START Data for processing

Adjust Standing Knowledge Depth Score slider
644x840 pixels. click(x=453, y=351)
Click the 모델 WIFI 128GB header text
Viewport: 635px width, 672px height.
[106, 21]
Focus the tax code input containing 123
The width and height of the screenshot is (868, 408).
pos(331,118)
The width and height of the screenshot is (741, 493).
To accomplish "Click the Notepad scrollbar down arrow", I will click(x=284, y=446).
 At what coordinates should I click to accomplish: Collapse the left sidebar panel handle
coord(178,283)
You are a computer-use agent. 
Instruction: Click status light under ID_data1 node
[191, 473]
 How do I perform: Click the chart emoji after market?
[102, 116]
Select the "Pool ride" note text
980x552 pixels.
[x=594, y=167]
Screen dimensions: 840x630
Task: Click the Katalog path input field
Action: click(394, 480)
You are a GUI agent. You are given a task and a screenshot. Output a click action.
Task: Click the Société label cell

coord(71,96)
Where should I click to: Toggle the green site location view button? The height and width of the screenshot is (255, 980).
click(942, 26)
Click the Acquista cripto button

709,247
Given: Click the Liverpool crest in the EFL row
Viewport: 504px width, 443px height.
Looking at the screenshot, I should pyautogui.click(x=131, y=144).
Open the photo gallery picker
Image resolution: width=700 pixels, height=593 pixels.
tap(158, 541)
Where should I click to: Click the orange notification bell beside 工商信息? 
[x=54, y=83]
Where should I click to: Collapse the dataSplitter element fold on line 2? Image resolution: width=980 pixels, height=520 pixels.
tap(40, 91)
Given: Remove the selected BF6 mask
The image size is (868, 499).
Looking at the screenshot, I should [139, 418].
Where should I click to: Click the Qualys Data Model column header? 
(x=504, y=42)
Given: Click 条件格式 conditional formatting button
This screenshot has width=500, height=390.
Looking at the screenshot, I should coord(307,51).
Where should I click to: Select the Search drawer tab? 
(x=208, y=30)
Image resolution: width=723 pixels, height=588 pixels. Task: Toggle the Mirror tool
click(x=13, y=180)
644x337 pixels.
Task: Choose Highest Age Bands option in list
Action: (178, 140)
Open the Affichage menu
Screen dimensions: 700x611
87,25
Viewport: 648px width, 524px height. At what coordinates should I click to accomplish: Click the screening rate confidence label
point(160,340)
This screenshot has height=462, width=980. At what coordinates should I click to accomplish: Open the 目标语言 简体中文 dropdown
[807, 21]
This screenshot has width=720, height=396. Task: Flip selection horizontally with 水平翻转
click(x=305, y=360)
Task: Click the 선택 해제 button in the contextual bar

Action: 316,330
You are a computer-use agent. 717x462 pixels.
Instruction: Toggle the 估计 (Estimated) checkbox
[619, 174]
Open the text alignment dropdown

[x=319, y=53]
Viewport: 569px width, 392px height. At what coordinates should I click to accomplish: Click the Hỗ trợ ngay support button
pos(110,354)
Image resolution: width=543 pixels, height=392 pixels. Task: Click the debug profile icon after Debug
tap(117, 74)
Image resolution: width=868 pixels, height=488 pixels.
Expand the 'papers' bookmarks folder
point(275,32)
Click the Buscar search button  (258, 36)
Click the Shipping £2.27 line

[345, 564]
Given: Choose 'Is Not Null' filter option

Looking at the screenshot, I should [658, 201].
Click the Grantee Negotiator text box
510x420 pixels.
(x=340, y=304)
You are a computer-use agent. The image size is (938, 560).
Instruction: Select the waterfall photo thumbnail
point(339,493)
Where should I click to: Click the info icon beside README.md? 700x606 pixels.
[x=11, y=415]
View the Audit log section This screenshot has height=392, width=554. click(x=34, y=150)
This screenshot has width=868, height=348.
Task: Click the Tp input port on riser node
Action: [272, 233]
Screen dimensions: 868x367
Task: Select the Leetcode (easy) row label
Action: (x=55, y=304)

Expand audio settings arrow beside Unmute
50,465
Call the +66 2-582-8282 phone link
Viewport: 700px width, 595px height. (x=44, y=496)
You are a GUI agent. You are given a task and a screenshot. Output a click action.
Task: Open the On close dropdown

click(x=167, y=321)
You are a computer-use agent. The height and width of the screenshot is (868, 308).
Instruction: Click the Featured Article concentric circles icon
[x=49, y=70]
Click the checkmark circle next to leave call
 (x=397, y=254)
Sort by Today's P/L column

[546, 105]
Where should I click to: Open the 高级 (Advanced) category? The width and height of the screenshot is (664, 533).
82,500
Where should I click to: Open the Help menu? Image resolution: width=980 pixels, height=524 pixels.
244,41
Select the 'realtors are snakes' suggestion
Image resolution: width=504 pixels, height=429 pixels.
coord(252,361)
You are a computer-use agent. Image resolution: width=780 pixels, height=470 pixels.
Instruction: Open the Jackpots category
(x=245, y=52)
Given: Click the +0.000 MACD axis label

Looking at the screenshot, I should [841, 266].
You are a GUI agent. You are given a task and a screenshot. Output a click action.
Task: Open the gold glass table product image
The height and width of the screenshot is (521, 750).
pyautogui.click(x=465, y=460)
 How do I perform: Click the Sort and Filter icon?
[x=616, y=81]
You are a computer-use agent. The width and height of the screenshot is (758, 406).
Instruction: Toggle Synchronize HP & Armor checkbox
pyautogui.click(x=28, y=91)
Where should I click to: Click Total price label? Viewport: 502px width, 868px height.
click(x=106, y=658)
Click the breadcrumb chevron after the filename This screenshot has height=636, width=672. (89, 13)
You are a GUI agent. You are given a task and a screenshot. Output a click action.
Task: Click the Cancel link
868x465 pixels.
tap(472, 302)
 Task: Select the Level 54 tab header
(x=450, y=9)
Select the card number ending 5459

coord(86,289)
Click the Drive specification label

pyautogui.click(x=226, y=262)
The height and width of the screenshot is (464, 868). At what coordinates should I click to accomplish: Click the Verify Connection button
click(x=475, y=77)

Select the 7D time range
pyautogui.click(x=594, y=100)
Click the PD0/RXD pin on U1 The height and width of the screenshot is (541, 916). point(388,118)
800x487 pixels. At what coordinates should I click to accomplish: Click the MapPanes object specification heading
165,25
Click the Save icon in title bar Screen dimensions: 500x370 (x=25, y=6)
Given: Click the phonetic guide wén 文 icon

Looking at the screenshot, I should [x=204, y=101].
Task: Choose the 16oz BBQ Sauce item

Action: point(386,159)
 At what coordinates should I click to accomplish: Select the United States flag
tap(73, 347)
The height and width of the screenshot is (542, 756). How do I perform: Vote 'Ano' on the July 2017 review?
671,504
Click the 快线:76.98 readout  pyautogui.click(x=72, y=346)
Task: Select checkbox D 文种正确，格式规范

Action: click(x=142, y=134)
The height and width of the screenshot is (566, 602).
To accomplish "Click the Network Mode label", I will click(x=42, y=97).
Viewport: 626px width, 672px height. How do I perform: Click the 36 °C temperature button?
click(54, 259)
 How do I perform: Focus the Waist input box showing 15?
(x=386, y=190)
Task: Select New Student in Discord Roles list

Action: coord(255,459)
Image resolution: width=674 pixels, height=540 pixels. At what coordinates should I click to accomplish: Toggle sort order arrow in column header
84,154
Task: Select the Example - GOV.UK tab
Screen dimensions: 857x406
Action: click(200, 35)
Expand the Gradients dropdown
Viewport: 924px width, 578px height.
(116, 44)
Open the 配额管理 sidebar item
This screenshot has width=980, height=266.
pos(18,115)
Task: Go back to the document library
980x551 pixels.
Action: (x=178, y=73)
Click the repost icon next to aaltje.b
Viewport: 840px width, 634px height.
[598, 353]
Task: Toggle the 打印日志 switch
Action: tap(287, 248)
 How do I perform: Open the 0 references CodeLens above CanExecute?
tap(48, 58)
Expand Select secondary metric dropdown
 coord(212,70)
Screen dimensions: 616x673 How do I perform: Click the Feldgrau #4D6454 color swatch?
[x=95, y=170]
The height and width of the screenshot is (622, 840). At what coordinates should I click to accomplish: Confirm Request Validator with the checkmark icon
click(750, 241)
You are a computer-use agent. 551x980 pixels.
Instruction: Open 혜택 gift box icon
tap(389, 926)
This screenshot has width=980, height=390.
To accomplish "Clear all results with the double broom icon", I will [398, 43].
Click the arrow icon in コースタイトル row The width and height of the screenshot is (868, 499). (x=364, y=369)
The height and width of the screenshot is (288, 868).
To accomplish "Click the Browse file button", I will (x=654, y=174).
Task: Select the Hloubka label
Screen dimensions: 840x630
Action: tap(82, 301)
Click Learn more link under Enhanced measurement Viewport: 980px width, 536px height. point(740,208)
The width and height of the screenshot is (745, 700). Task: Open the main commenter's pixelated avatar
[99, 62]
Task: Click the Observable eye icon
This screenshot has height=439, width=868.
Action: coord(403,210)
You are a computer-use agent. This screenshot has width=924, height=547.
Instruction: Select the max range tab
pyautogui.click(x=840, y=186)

END Data for processing

The output should be exactly the lines above from the line containing "Screen dimensions: 700x611" to the line containing "You are a computer-use agent. 717x462 pixels.", inclusive, with no other lines.

Screen dimensions: 700x611
87,25
Viewport: 648px width, 524px height. At what coordinates should I click to accomplish: Click the screening rate confidence label
point(160,340)
This screenshot has height=462, width=980. At what coordinates should I click to accomplish: Open the 目标语言 简体中文 dropdown
[807, 21]
This screenshot has width=720, height=396. Task: Flip selection horizontally with 水平翻转
click(x=305, y=360)
Task: Click the 선택 해제 button in the contextual bar

Action: 316,330
You are a computer-use agent. 717x462 pixels.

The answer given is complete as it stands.